/---

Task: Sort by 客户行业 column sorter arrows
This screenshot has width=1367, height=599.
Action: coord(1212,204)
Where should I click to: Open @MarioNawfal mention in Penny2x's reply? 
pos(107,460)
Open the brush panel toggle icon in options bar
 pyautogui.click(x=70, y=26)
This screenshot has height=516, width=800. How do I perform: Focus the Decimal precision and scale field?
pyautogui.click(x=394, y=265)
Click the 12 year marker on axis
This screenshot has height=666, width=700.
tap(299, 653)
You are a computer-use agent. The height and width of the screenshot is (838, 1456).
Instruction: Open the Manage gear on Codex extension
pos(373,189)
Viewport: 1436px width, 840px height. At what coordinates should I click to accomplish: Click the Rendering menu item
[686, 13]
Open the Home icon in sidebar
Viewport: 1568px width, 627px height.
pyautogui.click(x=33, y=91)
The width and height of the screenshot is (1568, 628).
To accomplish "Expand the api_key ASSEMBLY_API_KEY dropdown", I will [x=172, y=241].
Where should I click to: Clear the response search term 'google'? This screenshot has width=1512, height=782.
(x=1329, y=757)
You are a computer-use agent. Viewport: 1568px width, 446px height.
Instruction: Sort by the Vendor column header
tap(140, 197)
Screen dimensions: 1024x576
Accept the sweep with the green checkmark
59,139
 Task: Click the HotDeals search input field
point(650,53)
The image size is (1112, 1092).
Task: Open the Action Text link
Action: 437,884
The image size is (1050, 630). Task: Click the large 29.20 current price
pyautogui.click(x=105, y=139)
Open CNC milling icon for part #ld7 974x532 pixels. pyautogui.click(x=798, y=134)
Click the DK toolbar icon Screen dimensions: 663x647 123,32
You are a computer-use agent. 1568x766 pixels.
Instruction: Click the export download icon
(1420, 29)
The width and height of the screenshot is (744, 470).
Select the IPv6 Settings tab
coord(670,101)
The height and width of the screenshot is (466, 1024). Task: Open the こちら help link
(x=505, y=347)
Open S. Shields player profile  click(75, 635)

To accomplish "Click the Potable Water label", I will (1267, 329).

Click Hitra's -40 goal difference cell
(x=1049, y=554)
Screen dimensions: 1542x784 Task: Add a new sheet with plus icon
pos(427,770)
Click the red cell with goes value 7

\---

Assignment
Read the listing line by line, and copy each line in which the word "agent" is found.

Task output
You are a computer-use agent. The height and width of the screenshot is (838, 1456).
You are a computer-use agent. Viewport: 1568px width, 446px height.
You are a computer-use agent. 1568x766 pixels.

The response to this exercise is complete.